## RECORDS SHOWN
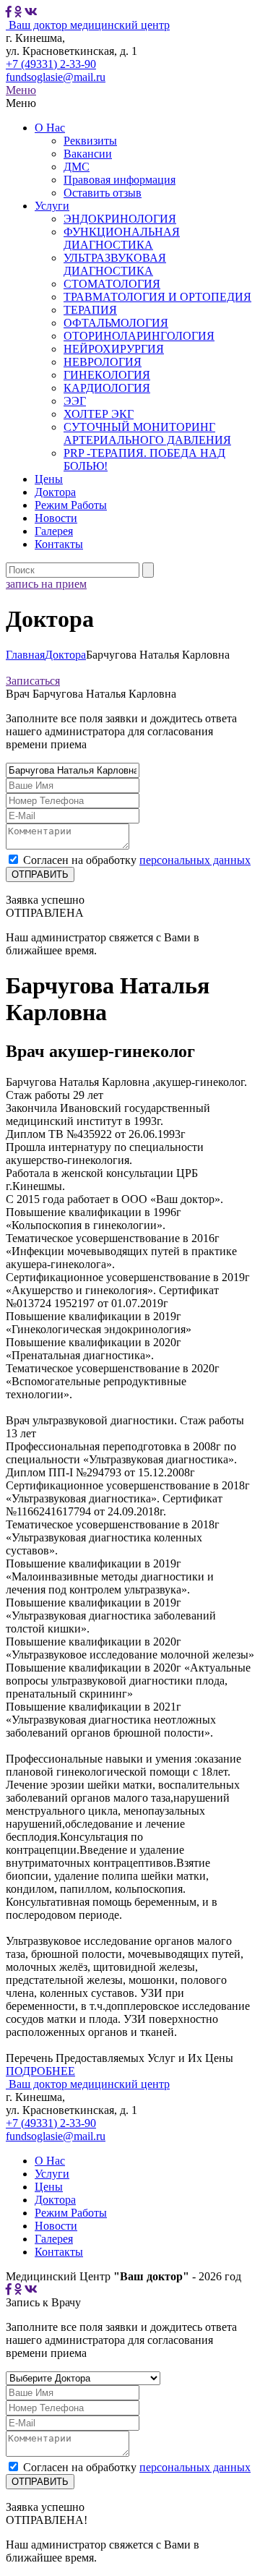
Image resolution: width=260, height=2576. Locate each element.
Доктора (55, 492)
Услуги (52, 206)
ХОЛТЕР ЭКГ (99, 414)
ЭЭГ (75, 401)
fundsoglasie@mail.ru (55, 77)
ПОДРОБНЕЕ (40, 2071)
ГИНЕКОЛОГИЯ (107, 375)
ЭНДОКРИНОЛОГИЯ (120, 219)
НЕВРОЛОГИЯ (103, 362)
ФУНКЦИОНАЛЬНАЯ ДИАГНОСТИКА (122, 238)
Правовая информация (120, 180)
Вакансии (88, 153)
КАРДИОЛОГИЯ (107, 388)
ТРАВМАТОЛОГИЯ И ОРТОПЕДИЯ (157, 297)
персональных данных (195, 860)
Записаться (33, 681)
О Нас (50, 127)
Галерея (54, 531)
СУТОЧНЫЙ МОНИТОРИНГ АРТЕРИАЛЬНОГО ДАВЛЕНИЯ (147, 433)
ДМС (77, 167)
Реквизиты (90, 140)
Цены (49, 479)
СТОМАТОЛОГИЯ (112, 284)
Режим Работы (71, 505)
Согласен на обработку (137, 860)
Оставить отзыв (103, 193)
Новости (56, 518)
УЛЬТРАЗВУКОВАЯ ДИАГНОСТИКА (115, 264)
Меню (21, 90)
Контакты (59, 544)
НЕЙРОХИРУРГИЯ (114, 349)
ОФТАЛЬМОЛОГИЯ (116, 323)
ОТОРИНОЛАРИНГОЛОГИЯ (139, 336)
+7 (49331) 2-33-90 (51, 64)
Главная (25, 655)
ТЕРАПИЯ (90, 310)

## DESCRIPTION OF THE TASK
Only one span is to be repeated: the line with "Режим Работы (71, 505)" through the final line of the entries above, word for word.

## ANSWER TO THIS TASK
Режим Работы (71, 505)
Согласен на обработку (137, 860)
Оставить отзыв (103, 193)
Новости (56, 518)
УЛЬТРАЗВУКОВАЯ ДИАГНОСТИКА (115, 264)
Меню (21, 90)
Контакты (59, 544)
НЕЙРОХИРУРГИЯ (114, 349)
ОФТАЛЬМОЛОГИЯ (116, 323)
ОТОРИНОЛАРИНГОЛОГИЯ (139, 336)
+7 (49331) 2-33-90 (51, 64)
Главная (25, 655)
ТЕРАПИЯ (90, 310)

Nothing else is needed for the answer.